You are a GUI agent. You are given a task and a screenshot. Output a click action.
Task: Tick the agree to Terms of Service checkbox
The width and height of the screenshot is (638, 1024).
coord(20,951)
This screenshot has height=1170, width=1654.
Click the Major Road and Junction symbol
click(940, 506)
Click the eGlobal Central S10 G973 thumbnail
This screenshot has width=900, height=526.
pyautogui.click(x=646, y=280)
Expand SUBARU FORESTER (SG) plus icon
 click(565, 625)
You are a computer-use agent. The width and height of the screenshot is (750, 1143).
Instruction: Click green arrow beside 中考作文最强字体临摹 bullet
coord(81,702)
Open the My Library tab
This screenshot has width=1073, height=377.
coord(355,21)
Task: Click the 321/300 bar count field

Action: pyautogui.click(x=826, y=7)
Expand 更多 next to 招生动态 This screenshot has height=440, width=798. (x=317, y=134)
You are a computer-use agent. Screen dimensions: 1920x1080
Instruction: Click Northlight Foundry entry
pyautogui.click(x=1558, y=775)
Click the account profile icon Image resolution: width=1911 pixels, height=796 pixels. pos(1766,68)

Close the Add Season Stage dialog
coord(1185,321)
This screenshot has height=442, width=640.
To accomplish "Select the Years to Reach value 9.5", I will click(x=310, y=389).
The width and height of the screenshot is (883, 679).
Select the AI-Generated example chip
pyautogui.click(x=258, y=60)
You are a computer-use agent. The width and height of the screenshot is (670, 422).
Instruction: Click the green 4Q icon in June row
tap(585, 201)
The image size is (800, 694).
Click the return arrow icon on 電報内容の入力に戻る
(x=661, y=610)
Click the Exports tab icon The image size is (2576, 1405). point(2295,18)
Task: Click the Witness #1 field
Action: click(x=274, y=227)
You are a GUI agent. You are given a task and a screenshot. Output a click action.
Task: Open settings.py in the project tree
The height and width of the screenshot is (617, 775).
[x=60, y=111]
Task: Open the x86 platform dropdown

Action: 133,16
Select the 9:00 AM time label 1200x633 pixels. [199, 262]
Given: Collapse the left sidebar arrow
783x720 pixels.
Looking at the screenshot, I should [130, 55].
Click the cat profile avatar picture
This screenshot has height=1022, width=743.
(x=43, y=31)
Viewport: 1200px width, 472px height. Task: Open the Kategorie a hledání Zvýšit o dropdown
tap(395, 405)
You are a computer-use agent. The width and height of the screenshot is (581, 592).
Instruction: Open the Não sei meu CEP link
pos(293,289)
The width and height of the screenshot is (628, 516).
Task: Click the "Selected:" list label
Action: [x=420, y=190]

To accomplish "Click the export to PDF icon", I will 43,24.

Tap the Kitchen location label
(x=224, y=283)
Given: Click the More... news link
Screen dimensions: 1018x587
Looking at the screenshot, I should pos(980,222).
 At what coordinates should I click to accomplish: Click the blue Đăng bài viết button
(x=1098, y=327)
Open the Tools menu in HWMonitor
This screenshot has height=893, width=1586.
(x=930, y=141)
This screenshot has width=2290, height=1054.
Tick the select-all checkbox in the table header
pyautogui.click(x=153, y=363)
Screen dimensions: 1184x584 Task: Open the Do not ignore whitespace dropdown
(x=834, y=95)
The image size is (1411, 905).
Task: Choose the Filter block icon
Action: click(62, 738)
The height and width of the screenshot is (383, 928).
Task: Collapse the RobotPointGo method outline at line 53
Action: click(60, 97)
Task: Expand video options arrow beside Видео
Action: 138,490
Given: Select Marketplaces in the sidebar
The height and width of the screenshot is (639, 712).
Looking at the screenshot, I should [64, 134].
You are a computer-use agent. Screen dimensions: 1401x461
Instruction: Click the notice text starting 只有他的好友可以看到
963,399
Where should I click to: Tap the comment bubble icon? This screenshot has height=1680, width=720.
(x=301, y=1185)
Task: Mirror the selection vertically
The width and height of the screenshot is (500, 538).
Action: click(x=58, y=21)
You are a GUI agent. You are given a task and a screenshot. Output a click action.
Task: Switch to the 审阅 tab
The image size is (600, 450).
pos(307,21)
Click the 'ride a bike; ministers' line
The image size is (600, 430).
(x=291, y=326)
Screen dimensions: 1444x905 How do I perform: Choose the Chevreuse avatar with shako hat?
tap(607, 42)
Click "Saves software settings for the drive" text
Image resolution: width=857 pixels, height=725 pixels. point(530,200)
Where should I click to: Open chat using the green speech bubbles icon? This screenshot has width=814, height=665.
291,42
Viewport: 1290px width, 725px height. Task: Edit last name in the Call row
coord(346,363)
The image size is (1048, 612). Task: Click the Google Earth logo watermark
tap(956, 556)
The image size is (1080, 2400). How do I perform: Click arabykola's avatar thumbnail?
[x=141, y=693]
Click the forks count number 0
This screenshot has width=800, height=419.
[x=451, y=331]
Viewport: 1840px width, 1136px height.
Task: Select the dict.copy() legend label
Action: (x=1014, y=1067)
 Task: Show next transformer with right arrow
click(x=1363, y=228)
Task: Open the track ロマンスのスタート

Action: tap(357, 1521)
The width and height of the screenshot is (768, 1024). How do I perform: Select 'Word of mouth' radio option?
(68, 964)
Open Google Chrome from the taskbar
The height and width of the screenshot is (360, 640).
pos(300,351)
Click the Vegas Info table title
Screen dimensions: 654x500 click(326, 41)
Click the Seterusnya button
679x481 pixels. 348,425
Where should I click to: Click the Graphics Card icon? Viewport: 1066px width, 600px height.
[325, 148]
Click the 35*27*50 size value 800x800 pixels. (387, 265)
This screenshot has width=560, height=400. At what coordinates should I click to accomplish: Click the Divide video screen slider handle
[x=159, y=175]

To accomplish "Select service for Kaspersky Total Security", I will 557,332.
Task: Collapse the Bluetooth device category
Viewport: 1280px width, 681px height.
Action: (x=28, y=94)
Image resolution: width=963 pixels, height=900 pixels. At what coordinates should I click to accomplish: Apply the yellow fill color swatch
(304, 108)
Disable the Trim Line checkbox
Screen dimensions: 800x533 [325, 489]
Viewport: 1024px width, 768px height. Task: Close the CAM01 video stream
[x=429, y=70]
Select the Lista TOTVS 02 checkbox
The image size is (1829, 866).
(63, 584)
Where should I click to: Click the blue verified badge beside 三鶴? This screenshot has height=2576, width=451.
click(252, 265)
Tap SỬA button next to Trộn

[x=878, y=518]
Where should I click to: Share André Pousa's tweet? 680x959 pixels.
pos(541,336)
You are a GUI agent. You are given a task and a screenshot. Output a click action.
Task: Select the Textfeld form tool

************

§ WHAT THE TASK REQUIRES: Exactly as written, return every line of the material.

§ EXERCISE ANSWER:
You are a GUI agent. You are given a task and a screenshot. Output a click action.
Task: Tick the agree to Terms of Service checkbox
The width and height of the screenshot is (638, 1024).
coord(20,951)
This screenshot has height=1170, width=1654.
Click the Major Road and Junction symbol
click(940, 506)
Click the eGlobal Central S10 G973 thumbnail
This screenshot has width=900, height=526.
pyautogui.click(x=646, y=280)
Expand SUBARU FORESTER (SG) plus icon
 click(565, 625)
You are a computer-use agent. The width and height of the screenshot is (750, 1143).
Instruction: Click green arrow beside 中考作文最强字体临摹 bullet
coord(81,702)
Open the My Library tab
This screenshot has width=1073, height=377.
coord(355,21)
Task: Click the 321/300 bar count field

Action: pyautogui.click(x=826, y=7)
Expand 更多 next to 招生动态 This screenshot has height=440, width=798. (x=317, y=134)
You are a computer-use agent. Screen dimensions: 1920x1080
Instruction: Click Northlight Foundry entry
pyautogui.click(x=1558, y=775)
Click the account profile icon Image resolution: width=1911 pixels, height=796 pixels. pos(1766,68)

Close the Add Season Stage dialog
coord(1185,321)
This screenshot has height=442, width=640.
To accomplish "Select the Years to Reach value 9.5", I will click(x=310, y=389).
The width and height of the screenshot is (883, 679).
Select the AI-Generated example chip
pyautogui.click(x=258, y=60)
You are a computer-use agent. The width and height of the screenshot is (670, 422).
Instruction: Click the green 4Q icon in June row
tap(585, 201)
The image size is (800, 694).
Click the return arrow icon on 電報内容の入力に戻る
(x=661, y=610)
Click the Exports tab icon The image size is (2576, 1405). point(2295,18)
Task: Click the Witness #1 field
Action: click(x=274, y=227)
You are a GUI agent. You are given a task and a screenshot. Output a click action.
Task: Open settings.py in the project tree
The height and width of the screenshot is (617, 775).
[x=60, y=111]
Task: Open the x86 platform dropdown

Action: 133,16
Select the 9:00 AM time label 1200x633 pixels. [199, 262]
Given: Collapse the left sidebar arrow
783x720 pixels.
Looking at the screenshot, I should [130, 55].
Click the cat profile avatar picture
This screenshot has height=1022, width=743.
(x=43, y=31)
Viewport: 1200px width, 472px height. Task: Open the Kategorie a hledání Zvýšit o dropdown
tap(395, 405)
You are a computer-use agent. The width and height of the screenshot is (581, 592).
Instruction: Open the Não sei meu CEP link
pos(293,289)
The width and height of the screenshot is (628, 516).
Task: Click the "Selected:" list label
Action: [x=420, y=190]

To accomplish "Click the export to PDF icon", I will 43,24.

Tap the Kitchen location label
(x=224, y=283)
Given: Click the More... news link
Screen dimensions: 1018x587
Looking at the screenshot, I should pos(980,222).
 At what coordinates should I click to accomplish: Click the blue Đăng bài viết button
(x=1098, y=327)
Open the Tools menu in HWMonitor
This screenshot has height=893, width=1586.
(x=930, y=141)
This screenshot has width=2290, height=1054.
Tick the select-all checkbox in the table header
pyautogui.click(x=153, y=363)
Screen dimensions: 1184x584 Task: Open the Do not ignore whitespace dropdown
(x=834, y=95)
The image size is (1411, 905).
Task: Choose the Filter block icon
Action: click(62, 738)
The height and width of the screenshot is (383, 928).
Task: Collapse the RobotPointGo method outline at line 53
Action: click(60, 97)
Task: Expand video options arrow beside Видео
Action: 138,490
Given: Select Marketplaces in the sidebar
The height and width of the screenshot is (639, 712).
Looking at the screenshot, I should [64, 134].
You are a computer-use agent. Screen dimensions: 1401x461
Instruction: Click the notice text starting 只有他的好友可以看到
963,399
Where should I click to: Tap the comment bubble icon? This screenshot has height=1680, width=720.
(x=301, y=1185)
Task: Mirror the selection vertically
The width and height of the screenshot is (500, 538).
Action: click(x=58, y=21)
You are a GUI agent. You are given a task and a screenshot. Output a click action.
Task: Switch to the 审阅 tab
The image size is (600, 450).
pos(307,21)
Click the 'ride a bike; ministers' line
The image size is (600, 430).
(x=291, y=326)
Screen dimensions: 1444x905 How do I perform: Choose the Chevreuse avatar with shako hat?
tap(607, 42)
Click "Saves software settings for the drive" text
Image resolution: width=857 pixels, height=725 pixels. point(530,200)
Where should I click to: Open chat using the green speech bubbles icon? This screenshot has width=814, height=665.
291,42
Viewport: 1290px width, 725px height. Task: Edit last name in the Call row
coord(346,363)
The image size is (1048, 612). Task: Click the Google Earth logo watermark
tap(956, 556)
The image size is (1080, 2400). How do I perform: Click arabykola's avatar thumbnail?
[x=141, y=693]
Click the forks count number 0
This screenshot has width=800, height=419.
[x=451, y=331]
Viewport: 1840px width, 1136px height.
Task: Select the dict.copy() legend label
Action: (x=1014, y=1067)
 Task: Show next transformer with right arrow
click(x=1363, y=228)
Task: Open the track ロマンスのスタート

Action: tap(357, 1521)
The width and height of the screenshot is (768, 1024). How do I perform: Select 'Word of mouth' radio option?
(68, 964)
Open Google Chrome from the taskbar
The height and width of the screenshot is (360, 640).
pos(300,351)
Click the Vegas Info table title
Screen dimensions: 654x500 click(326, 41)
Click the Seterusnya button
679x481 pixels. 348,425
Where should I click to: Click the Graphics Card icon? Viewport: 1066px width, 600px height.
[325, 148]
Click the 35*27*50 size value 800x800 pixels. (387, 265)
This screenshot has width=560, height=400. At what coordinates should I click to accomplish: Click the Divide video screen slider handle
[x=159, y=175]

To accomplish "Select service for Kaspersky Total Security", I will 557,332.
Task: Collapse the Bluetooth device category
Viewport: 1280px width, 681px height.
Action: (x=28, y=94)
Image resolution: width=963 pixels, height=900 pixels. At what coordinates should I click to accomplish: Apply the yellow fill color swatch
(304, 108)
Disable the Trim Line checkbox
Screen dimensions: 800x533 [325, 489]
Viewport: 1024px width, 768px height. Task: Close the CAM01 video stream
[x=429, y=70]
Select the Lista TOTVS 02 checkbox
The image size is (1829, 866).
(63, 584)
Where should I click to: Click the blue verified badge beside 三鶴? This screenshot has height=2576, width=451.
click(252, 265)
Tap SỬA button next to Trộn

[x=878, y=518]
Where should I click to: Share André Pousa's tweet? 680x959 pixels.
pos(541,336)
You are a GUI agent. You are given a task and a screenshot. Output a click action.
Task: Select the Textfeld form tool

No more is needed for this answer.